Their utensil, the patented commercial process and the equipment was deemed worthy enough to win them a Manning Innovation Award in the environmental category in 2012.

At their new 25,000-square-foot Vernon production facility, which opened in 2012, they pump out 15,000 and 20,000 knives, forks and soup spoons an hour and are about to expand shortly into a two-shift operation.

ATS Automation of Cambridge has been contracted to help design and build a second production line.

Bigsby said it’s actually cheaper to pull veneer from Ontario and rail it west to his factory than buying it from B.C. producers.

To keep costs down, he’d like to partner on a wood drying operation to eliminate a mould problem.

And there are some fibre access problems to be worked out, said Bigsby.

His veneer supplier, Doug Riffle, owner of Makoose Wood Innovations, has had issues harvesting in the Whiskey Jack Forest due to an historical dispute over harvesting in the Grassy Narrows First Nation territory, a matter that’s now before the Supreme Court of Canada.

But Bigsby said he’s willing to be patient and can source from other suppliers in the meantime until the case is resolved.

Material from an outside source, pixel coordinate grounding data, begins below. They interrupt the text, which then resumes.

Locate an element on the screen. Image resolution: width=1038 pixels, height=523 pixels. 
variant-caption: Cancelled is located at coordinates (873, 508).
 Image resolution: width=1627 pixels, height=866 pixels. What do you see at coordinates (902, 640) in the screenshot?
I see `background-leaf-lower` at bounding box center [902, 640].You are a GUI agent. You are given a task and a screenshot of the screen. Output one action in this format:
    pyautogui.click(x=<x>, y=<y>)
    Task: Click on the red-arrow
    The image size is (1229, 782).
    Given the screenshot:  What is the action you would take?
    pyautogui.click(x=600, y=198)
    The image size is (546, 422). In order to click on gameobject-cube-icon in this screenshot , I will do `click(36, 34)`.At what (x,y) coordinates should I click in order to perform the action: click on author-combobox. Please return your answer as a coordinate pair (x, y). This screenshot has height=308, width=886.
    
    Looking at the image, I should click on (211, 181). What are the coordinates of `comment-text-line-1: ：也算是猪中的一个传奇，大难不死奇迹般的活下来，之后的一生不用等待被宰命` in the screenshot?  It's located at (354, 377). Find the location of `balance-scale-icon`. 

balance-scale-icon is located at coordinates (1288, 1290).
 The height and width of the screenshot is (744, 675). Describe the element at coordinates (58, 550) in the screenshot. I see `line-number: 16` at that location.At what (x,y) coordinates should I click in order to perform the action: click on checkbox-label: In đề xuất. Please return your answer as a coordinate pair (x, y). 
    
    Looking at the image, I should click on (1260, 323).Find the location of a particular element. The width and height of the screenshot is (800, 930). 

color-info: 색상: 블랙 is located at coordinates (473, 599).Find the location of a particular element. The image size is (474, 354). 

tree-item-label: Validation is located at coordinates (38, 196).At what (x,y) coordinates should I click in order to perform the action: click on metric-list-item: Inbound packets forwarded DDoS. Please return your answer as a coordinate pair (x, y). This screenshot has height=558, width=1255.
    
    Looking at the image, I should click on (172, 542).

In recent months, he’s started discussions with Lac Seul First Nation, near Sioux Lookout, which offers a “great harvesting program.”

“The whole program takes time and effort on everybody’s part so we know that’s a challenge. In working with the First Nation groups, most people don’t want to go through that challenge. Well, I think that challenge has extreme value for everybody. For Doug’s group, for us, for the northwest, it just makes sense.”